■ Extracted entries

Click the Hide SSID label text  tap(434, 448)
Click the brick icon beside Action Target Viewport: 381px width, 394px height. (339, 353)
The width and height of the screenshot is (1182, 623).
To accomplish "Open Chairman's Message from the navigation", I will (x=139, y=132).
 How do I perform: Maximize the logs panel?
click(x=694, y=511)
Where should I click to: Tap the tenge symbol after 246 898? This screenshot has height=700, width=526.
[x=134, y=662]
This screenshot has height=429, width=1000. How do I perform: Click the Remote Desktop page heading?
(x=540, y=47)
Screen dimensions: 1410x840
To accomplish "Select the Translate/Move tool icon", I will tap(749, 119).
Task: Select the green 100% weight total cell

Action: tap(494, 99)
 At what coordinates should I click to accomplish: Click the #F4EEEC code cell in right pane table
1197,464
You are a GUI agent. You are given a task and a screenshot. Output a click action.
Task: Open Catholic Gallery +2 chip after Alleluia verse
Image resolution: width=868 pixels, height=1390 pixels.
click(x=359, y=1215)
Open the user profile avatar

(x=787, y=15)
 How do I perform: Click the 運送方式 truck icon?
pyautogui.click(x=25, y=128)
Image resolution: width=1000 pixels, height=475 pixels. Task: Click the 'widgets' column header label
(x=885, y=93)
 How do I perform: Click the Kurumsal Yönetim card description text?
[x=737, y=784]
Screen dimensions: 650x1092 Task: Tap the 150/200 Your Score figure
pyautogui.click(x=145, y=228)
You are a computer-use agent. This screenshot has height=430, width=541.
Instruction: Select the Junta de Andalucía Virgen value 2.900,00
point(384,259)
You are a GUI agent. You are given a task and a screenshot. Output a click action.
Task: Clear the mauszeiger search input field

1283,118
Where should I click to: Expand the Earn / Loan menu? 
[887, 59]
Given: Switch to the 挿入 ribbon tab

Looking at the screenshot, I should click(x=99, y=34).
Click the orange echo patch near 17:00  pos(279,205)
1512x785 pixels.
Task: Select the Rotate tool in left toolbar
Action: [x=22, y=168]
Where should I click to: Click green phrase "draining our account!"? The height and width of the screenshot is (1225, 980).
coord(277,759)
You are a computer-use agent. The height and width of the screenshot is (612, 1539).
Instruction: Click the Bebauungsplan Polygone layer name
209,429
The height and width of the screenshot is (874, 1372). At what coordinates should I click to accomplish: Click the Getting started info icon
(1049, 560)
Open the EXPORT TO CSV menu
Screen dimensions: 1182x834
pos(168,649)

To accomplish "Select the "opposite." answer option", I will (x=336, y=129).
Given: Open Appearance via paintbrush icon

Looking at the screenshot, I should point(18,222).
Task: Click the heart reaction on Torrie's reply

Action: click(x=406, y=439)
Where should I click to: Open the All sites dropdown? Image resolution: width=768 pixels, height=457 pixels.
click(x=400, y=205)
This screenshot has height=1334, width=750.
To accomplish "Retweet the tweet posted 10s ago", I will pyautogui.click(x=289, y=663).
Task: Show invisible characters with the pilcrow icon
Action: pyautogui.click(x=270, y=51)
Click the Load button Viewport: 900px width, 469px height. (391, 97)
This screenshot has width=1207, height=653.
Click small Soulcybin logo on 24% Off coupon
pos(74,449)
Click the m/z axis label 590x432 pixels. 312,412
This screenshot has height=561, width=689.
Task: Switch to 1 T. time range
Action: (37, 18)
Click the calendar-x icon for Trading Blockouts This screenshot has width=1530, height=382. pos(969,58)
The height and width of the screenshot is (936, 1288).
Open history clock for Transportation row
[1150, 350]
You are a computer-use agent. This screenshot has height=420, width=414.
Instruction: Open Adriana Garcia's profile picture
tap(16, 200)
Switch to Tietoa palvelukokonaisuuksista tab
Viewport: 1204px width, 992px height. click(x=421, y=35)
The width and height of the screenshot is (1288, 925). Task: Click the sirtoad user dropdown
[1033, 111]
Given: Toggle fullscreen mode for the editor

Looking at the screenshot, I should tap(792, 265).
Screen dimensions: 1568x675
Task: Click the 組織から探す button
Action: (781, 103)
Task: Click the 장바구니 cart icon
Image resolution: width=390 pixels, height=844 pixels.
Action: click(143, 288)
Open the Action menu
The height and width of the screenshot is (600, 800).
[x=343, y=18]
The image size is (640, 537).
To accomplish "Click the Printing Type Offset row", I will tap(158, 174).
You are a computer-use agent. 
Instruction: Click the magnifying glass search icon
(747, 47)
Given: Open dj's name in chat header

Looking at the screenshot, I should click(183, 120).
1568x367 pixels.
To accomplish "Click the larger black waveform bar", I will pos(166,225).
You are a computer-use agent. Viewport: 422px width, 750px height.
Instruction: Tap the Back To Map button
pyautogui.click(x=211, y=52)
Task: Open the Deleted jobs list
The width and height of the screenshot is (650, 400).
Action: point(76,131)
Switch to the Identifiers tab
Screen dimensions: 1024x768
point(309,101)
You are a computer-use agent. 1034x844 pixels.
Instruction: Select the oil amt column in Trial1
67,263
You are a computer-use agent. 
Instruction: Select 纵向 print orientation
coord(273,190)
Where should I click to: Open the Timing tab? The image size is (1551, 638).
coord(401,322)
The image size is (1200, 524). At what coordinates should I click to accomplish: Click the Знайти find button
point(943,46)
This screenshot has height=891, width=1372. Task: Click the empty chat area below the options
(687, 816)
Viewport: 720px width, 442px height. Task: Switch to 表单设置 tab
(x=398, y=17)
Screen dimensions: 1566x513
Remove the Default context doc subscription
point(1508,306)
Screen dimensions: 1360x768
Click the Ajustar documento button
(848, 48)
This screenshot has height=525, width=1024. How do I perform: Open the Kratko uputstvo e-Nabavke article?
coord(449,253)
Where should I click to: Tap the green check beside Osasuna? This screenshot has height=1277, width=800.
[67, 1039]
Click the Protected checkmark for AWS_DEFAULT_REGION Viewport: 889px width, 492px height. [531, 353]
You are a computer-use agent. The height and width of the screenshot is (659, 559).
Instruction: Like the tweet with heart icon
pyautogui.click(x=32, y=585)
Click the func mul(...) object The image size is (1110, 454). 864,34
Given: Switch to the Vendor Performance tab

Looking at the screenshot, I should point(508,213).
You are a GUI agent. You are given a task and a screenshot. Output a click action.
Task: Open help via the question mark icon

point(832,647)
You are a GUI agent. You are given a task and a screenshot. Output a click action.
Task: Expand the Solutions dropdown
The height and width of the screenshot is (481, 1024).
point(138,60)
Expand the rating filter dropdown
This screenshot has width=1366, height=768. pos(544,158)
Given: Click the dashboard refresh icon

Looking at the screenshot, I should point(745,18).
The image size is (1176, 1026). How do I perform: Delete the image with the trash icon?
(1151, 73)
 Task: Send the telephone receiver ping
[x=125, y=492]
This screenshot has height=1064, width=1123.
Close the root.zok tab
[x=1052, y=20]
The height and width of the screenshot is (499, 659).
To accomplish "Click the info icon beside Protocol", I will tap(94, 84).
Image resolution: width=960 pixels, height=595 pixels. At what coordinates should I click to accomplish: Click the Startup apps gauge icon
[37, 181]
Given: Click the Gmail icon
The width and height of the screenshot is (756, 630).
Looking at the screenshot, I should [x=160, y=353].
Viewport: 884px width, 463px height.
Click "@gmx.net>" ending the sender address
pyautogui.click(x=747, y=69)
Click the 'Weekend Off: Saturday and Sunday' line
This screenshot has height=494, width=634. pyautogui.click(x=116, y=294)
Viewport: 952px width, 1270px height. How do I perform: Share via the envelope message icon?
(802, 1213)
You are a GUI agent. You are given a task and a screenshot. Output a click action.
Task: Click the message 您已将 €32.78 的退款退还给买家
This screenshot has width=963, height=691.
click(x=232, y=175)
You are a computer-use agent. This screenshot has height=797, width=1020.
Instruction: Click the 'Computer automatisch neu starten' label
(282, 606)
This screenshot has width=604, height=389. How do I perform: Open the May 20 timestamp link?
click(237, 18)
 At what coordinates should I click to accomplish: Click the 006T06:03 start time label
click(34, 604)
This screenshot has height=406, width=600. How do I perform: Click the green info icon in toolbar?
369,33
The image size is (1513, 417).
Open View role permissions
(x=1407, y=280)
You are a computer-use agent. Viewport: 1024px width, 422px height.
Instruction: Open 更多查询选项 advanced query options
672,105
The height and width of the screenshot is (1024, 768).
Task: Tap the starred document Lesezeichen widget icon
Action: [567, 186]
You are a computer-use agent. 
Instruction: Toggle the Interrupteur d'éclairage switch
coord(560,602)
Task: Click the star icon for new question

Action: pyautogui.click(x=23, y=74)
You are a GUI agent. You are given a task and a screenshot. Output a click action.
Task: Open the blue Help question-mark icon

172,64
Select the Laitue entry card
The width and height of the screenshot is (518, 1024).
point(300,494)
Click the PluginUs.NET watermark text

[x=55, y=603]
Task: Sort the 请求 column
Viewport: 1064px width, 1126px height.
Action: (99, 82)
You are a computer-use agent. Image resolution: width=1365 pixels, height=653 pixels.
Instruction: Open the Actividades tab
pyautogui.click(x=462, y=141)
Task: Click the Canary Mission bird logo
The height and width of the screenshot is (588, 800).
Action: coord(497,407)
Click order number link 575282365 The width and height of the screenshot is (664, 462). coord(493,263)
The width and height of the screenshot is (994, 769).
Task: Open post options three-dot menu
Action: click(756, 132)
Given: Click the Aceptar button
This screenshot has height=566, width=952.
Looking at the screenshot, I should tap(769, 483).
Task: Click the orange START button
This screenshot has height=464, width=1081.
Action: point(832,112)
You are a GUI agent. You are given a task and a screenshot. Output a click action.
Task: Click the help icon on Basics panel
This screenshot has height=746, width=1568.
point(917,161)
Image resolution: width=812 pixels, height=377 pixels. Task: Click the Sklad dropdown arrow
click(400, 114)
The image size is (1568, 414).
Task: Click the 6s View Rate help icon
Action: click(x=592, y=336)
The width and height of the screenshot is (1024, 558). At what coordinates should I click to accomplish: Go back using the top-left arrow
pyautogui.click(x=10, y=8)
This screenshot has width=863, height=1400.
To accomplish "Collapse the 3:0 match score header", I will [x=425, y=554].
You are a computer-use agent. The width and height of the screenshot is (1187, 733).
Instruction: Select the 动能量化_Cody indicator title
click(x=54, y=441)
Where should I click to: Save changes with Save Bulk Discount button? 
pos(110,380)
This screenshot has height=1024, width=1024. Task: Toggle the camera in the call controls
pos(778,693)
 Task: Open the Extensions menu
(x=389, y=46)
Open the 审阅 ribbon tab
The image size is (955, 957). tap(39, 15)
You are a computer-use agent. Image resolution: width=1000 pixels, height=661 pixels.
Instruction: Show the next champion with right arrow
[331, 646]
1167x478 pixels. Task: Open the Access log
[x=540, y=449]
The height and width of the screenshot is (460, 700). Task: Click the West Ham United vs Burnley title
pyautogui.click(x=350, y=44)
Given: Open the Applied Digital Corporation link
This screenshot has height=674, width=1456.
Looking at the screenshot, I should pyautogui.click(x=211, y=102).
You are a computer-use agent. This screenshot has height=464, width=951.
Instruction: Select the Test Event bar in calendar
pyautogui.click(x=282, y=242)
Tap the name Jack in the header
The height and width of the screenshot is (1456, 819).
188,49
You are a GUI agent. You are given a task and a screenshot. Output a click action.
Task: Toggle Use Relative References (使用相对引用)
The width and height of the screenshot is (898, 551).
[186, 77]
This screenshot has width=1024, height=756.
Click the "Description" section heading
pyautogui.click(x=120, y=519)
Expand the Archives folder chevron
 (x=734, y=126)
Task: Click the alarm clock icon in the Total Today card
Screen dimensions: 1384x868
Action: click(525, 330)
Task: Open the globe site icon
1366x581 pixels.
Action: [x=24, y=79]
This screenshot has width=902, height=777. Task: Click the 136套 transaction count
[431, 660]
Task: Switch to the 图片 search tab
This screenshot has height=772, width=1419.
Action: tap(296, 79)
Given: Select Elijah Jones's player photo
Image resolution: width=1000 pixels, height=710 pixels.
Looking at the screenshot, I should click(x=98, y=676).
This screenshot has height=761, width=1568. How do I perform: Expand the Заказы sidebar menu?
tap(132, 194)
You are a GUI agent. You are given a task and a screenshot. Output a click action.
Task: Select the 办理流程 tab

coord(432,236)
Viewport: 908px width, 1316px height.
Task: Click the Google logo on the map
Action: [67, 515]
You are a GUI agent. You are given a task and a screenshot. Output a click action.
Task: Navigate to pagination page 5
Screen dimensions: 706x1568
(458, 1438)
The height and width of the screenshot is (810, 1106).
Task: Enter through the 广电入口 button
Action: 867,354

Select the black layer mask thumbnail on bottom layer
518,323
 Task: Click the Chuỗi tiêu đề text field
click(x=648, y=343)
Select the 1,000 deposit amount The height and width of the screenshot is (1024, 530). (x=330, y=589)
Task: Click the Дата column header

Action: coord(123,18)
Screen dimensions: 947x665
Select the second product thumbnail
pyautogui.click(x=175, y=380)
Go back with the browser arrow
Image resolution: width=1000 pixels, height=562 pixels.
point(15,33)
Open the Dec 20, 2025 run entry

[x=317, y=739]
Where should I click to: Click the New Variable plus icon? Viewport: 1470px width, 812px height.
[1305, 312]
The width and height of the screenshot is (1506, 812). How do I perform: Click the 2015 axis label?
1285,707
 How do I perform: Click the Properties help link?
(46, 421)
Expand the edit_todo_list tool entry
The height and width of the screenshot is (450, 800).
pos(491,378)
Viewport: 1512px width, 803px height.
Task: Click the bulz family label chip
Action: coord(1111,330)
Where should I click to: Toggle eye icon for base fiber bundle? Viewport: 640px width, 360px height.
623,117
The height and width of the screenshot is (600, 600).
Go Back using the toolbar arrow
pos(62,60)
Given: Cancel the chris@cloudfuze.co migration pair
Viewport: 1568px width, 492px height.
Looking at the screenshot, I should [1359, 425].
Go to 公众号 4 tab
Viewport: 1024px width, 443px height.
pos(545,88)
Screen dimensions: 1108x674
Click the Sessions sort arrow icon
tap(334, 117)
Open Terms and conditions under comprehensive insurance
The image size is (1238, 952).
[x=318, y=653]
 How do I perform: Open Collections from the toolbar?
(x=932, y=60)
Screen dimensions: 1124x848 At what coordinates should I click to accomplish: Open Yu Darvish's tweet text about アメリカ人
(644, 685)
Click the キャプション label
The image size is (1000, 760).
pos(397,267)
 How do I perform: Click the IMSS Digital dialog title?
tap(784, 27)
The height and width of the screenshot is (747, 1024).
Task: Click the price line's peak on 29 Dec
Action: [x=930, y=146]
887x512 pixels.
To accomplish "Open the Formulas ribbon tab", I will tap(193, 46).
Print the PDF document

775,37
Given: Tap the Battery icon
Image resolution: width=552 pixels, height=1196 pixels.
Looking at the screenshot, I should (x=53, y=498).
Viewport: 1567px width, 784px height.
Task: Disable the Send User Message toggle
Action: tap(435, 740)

■ Exercise directions
Retype only this portion of the data above: the line containing "Screen dimensions: 1108x674", the line containing "Given: Tap the Battery icon", and all lines between them, exactly.

■ Task result
Screen dimensions: 1108x674
Click the Sessions sort arrow icon
tap(334, 117)
Open Terms and conditions under comprehensive insurance
The image size is (1238, 952).
[x=318, y=653]
 How do I perform: Open Collections from the toolbar?
(x=932, y=60)
Screen dimensions: 1124x848 At what coordinates should I click to accomplish: Open Yu Darvish's tweet text about アメリカ人
(644, 685)
Click the キャプション label
The image size is (1000, 760).
pos(397,267)
 How do I perform: Click the IMSS Digital dialog title?
tap(784, 27)
The height and width of the screenshot is (747, 1024).
Task: Click the price line's peak on 29 Dec
Action: [x=930, y=146]
887x512 pixels.
To accomplish "Open the Formulas ribbon tab", I will tap(193, 46).
Print the PDF document

775,37
Given: Tap the Battery icon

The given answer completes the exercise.